The best way to have a better tomorrow is to make smarter and wiser decisions today. And if you wish to have a safe and happy financial future tomorrow you need to do so by starting to invest today. A few decades ago, we had only a handful of options to invest and plan our finances. So, most of us put our money into retirement funds hoping that we would have a safe and secure future and this money would be sufficient.
However, technology has changed the way we handle our money. Everything from the platforms we can invest into planning our future can be done with the touch of a button. The predictive technology only adds to the advantages as the bots can review your finances, evaluate your risk-taking ability, and suggest ideal investment plans. You don’t have to hire a financial advisor or follow their advice blindly. So, what are the various investment options that you have online? Are there any tips and tricks that you could follow? Here’s what you could do!
1. Start Small
When you explore the world of investments online, it could be tempting to jump into the big leagues instantly. However, to mitigate the risk and make sure you don’t land in trouble, you need to start investing small. The best way to get started is by investing your fortune in something like P2P lending, as the return on peer-to-peer lending is significantly high in comparison to other forms of online investments.
In peer-to-peer lending, individuals post their requirements for money, and the platform assesses their profile, creditworthiness, and risk levels before suggesting them to lenders. The individuals can pick a lender based on the interest rate and payback duration. When you are a lender, you can choose to help individuals build their dreams by charging them interest on the amount you loan. You would get a monthly interest besides getting back the principal amount on maturity.
2. Start Early
The best time to start planning your financial future, retirement savings, and investments is as soon as you start earning. That way, you would have saved a significant amount of money by the time you are in your 30s. When you start investing early, the returns or the interest will start adding to your wealth, and you would have more than just your income to support your needs and add to your investments. However, it is never too late to start, so do not worry. You can start investing online even if you have very little money on hand.
3. Try Demo Trading
Stock market trading is an alluring option for most of us. And the fascination for them has surely increased since we all watched the movie The Wolf of Wall Street. However, in real life, things are different, and you might not make a fortune overnight. That is because the stock market is constantly fluctuating, and you might have to understand its nuances before buying or selling a stock. And every time you trade (buy or sell), you pay a commission to the platform or the stockbroker. If you are not making an informed decision, these commissions might amount to more than how much you make.
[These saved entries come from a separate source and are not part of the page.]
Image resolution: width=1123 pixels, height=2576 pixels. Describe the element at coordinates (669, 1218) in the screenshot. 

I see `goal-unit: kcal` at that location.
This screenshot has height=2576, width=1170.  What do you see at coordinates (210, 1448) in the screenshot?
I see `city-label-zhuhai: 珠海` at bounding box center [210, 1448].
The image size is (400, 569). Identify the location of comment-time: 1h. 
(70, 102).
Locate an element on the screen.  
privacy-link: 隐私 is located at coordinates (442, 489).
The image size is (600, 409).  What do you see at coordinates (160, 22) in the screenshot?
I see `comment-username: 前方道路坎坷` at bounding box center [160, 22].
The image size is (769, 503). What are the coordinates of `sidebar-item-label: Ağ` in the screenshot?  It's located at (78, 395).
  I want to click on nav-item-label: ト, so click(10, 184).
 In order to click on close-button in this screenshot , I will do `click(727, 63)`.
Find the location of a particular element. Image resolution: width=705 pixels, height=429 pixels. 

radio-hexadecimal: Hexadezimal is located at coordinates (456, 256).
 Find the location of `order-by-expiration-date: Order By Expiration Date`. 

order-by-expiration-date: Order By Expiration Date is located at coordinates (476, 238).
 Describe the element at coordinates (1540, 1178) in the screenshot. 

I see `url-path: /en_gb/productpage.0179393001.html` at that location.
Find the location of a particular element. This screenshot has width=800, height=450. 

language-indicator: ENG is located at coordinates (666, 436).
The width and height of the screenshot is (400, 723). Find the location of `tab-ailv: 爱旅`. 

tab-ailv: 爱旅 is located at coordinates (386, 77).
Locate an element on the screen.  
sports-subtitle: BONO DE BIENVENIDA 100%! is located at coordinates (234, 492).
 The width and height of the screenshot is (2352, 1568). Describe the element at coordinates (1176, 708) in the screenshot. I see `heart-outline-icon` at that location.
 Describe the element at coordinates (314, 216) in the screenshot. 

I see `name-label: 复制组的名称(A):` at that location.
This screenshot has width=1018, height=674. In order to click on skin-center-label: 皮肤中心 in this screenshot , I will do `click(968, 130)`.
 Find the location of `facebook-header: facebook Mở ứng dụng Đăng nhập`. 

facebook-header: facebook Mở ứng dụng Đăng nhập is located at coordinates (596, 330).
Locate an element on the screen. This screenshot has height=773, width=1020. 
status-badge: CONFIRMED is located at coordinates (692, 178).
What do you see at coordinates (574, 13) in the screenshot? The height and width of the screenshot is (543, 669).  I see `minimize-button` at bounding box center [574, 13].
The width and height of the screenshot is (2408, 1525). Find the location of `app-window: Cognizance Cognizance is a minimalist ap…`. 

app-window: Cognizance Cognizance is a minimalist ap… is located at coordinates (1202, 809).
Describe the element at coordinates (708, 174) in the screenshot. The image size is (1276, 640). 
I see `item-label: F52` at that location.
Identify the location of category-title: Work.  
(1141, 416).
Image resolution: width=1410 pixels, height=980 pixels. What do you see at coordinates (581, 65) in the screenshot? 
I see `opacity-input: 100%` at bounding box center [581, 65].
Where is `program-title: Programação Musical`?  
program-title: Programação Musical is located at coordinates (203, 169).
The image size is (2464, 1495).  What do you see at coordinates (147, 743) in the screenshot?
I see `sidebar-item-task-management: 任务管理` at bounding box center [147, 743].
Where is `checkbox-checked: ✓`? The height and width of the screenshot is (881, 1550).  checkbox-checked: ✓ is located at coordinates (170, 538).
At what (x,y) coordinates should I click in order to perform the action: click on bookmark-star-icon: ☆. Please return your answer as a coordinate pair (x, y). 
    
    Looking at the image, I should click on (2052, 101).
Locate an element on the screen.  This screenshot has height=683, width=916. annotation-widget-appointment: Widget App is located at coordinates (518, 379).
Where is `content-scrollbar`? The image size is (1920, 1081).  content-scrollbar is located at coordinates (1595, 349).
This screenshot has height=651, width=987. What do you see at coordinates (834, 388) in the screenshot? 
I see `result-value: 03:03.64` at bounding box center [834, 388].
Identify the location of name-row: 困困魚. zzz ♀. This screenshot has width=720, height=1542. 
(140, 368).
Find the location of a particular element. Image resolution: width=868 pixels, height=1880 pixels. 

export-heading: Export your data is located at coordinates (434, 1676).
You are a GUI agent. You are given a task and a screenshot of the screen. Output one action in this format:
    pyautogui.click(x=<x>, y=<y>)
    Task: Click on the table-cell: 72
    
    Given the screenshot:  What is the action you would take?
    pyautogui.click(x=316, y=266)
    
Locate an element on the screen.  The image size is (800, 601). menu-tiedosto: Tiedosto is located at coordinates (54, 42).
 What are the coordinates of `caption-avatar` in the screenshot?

Does that mean that you should not invest in stock? Well, the answer is NO! You can always sign up for demo accounts that numerous trading platforms offer and start small. These demo accounts offer you guidance on the best stocks to invest in based on your risk-taking ability, creditworthiness, and asset profile. And the charges that they levy on your transactions are also relatively small. You could start by investing a small amount, watch the market, learn, and test the waters before you take the big leap.
4. Trust in AI
Until a few years ago, all our investment advice came in from financial advisors. However, now technology is taking over that space. Welcome to the world of AI and robot advisors who would assess your portfolio and suggest investment options to build your wealth. AI, we can say, will be the future of investments and banking, so go by the advice of the machines.
5. Diversify Your Investments
The cookie jar approach is what works best here. If you are looking to build a strong investment portfolio, you should start small, and invest in multiple options. Just like in the olden days when our parents and grandparents put money in different jars to use for different purposes, you need to have your assets distributed across numerous platforms.
This way, you would not end up losing your entire wealth if the market crashes. Yes, that is possible and every year a lot of people go bankrupt because they put their entire savings in one place. So, here is what you could do. Have some money invested in stocks, some in mutual funds, some in cryptocurrency, some emergency funds, and some liquid cash.
6. Explore Cryptocurrencies
The value of a single bitcoin has grown phenomenally since its launch in 2009. The worth of a single bitcoin in 2009 was $0. The same bitcoin could now be worth anywhere around $50,000.
So, if you had invested a hundred dollars in bitcoin in 2009, it would be worth over 50,47,110 dollars today. However, it is not too late to invest even now. If you were to invest today, you would still make a fortune because the cost of one bitcoin is expected to grow up to one million by 2025.
As bitcoins are completely virtual currencies with end to end encryption, it is not affected by inflation and makes for a great online investment. However, if you noticed, the cryptocurrencies just like any other investments take time to grow in value, so do not invest in them if you are looking for short-term gains. Besides that, most countries do not consider bitcoin to be legal, so watch out for that before you invest!
7. Know When To Stop
Remember the lessons on the marginal utility curve that we learned in school, which apply to investments. You need to know when to stop and liquidate your investments. It could be tempting to see your cryptocurrencies or stocks sore sky high, but is there an assurance that it would stay the same or continue to grow? So, experts suggest that it is important to have a stopping point on your investments online.
Besides these points, it is also important to prepare yourself for a 100 percent loss as all the investments come with a risk factor. And that is why you need to be careful and not leave all your eggs in the same basket.